Она описала это всё в своём дневнике. Видимо, она над ним плакала, ибо чернила в некоторых местах размазались. Там она и описала, что, посмотрев на последний закат, она совершит самоубийство, проглотив ампулу с ядом и закопав себя, пока яд не подействует, тем самым она покажет, что сама «закопала» свою мечту наивностью и упрямством. Место всего действия она не указала. Как она добыла яд, она не написала. Лопату она выкинула в море или её украли, ибо ничего рядом со скелетом больше не было. Действительно. Столько времени прошло. Вещи она сложила и отправила домой, а сама отдалилась от съёмочной труппы и совершила то, что описала. На ней было платье с длинным подолом, на который сыпала весь песок, а потом, когда часть работы была проделана, она натянула подол на себя и погребла себя под песком. Эльжбета зарылась полностью, потому никто и не думал раскапывать свежий холмик. Съёмочная группа не волновалась об её исчезновении, ибо роль была отыграна, а режиссёр счёл пропажу на вздорный характер и личную обиду. Уехала видимо.

Дневник прибыл домой, и, когда семья прочитала последние страницы дневника, было уже совсем поздно.

Глава 7

– Боже, – тихо произнесла журналист.

– Вот и я так же был поражён, услышав эту историю из уст сестры Эльжбеты. Я захотел непременно увидеть этот дневник, пощупать, почитать, выучить каждое слово во что бы то ни стало! Это же сокровищница её переживаний! Там описано всё, что таилось в её душе.

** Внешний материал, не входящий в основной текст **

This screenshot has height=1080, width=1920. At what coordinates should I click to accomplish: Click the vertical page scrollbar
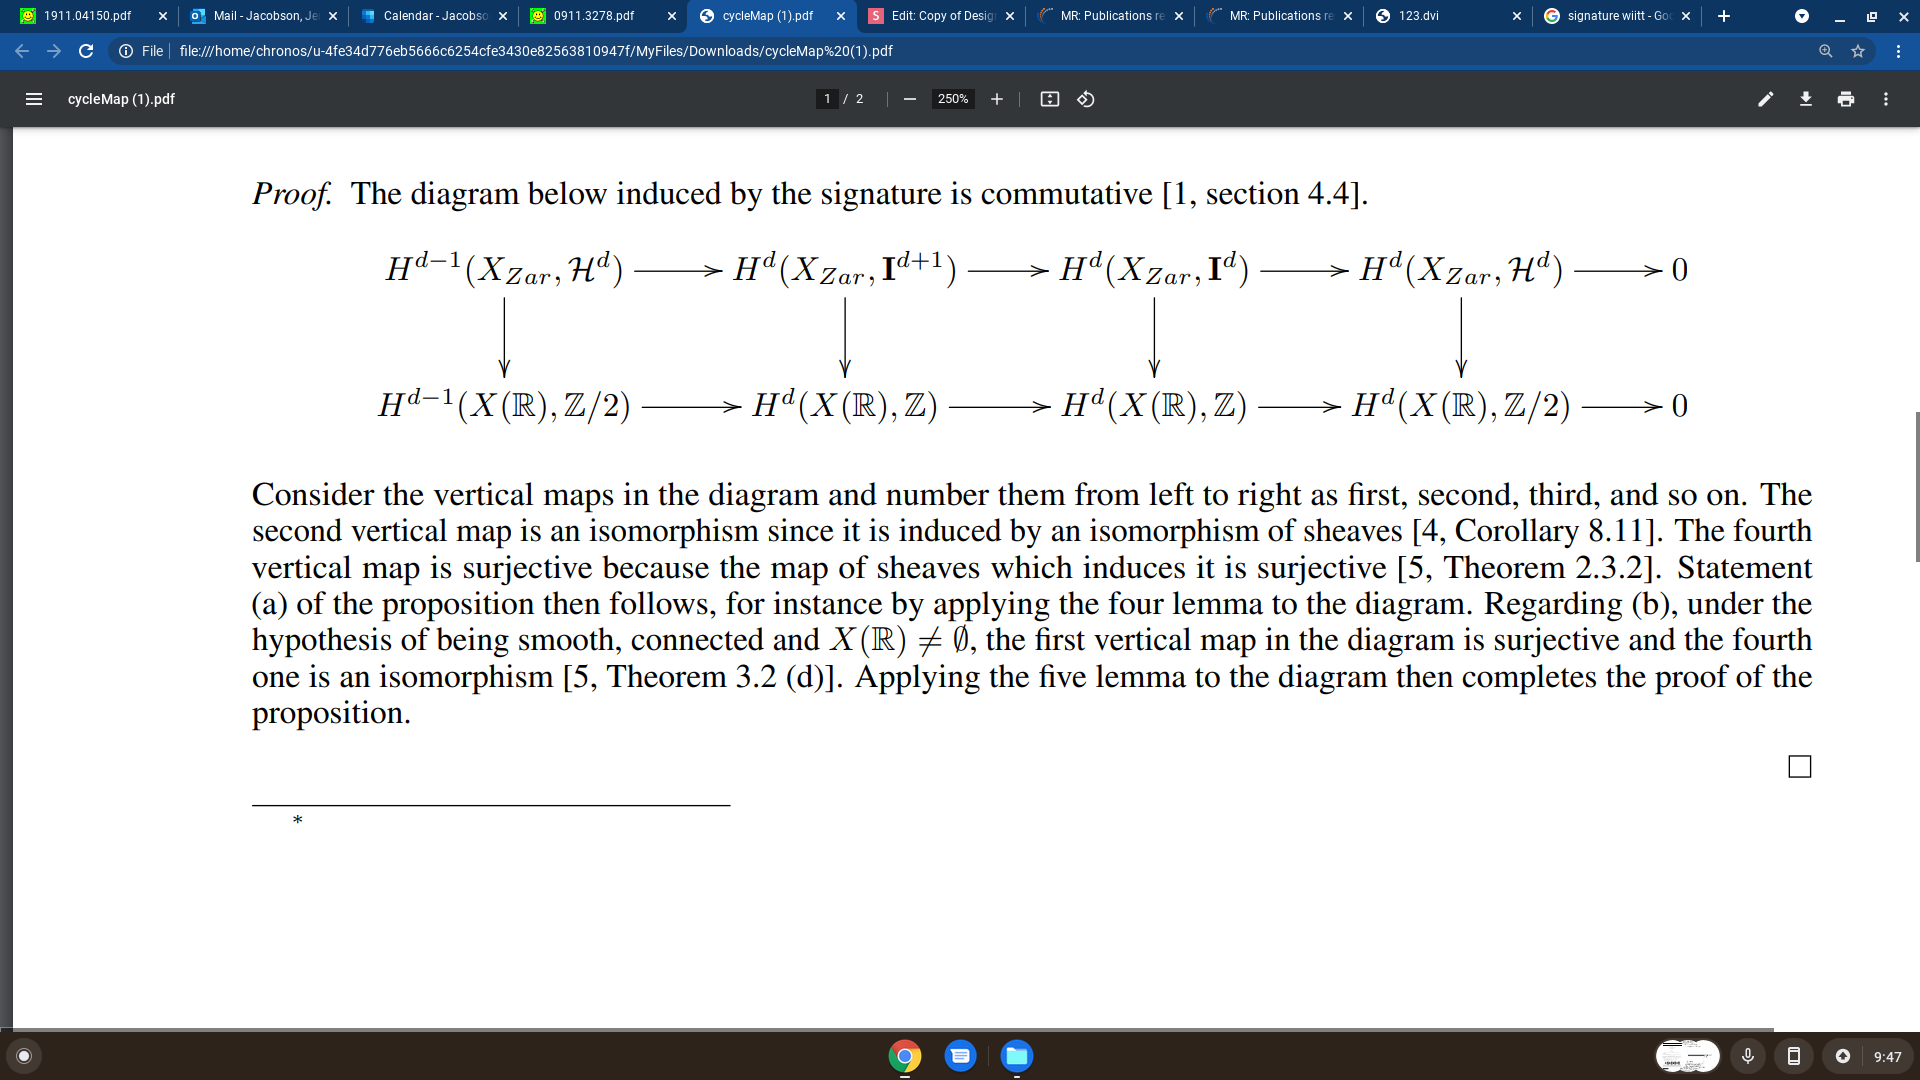1915,486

Рассказ её сестры, по сравнению с дневником, историей от первого лица, будет просто ничто!

Дневник дали на время с условием, что я его верну перед тем, как уеду из Польши. Это всё, что осталось от Эльжбеты. Фотографии отказались давать даже на время. Но я хотел большего! Пришлось оставшиеся дни наслаждаться не чтением дневника, а бездумным переписыванием и злиться на эту семью за то, что какие-то сантименты не дают им спокойно отдать этот дневник мне. Он им бесполезен. Это просто кладбище воспоминаний. Не станет этих женщин-не останется памяти об Эльжбете, а я хотел и мог её увековечить! Этот дневник был мне намного нужнее. Языковой барьер всё-таки давал о себе знать: с ошибками и ругательствами про себя я переписал всё, забыв о еде и сне.

Когда я приехал домой, мать была разочарована моим внешним видом. Синяки под глазами, худоба, красные глаза и общий усталый вид разбили мамину надежду на то, что поездка успокоит мою одержимость, но нет – стало только хуже.

Далее шла интенсивная работа над переводом. Опять я забыл о полноценном сне: ночью во мне просыпались силы, о которых я и не подозревал днём. Я обзавёлся словарями, хотел перевести всё точь-в-точь, не исказив ни единого слова. Это невозможно, да, но я пытался.

Вскоре нехватка сна давала о себе знать – я стал путать реальность и сон, мог провалиться в сон на середине разговора, будто потерял сознание (может так оно и было), а внешний вид говорил о том, будто я серьезно болен.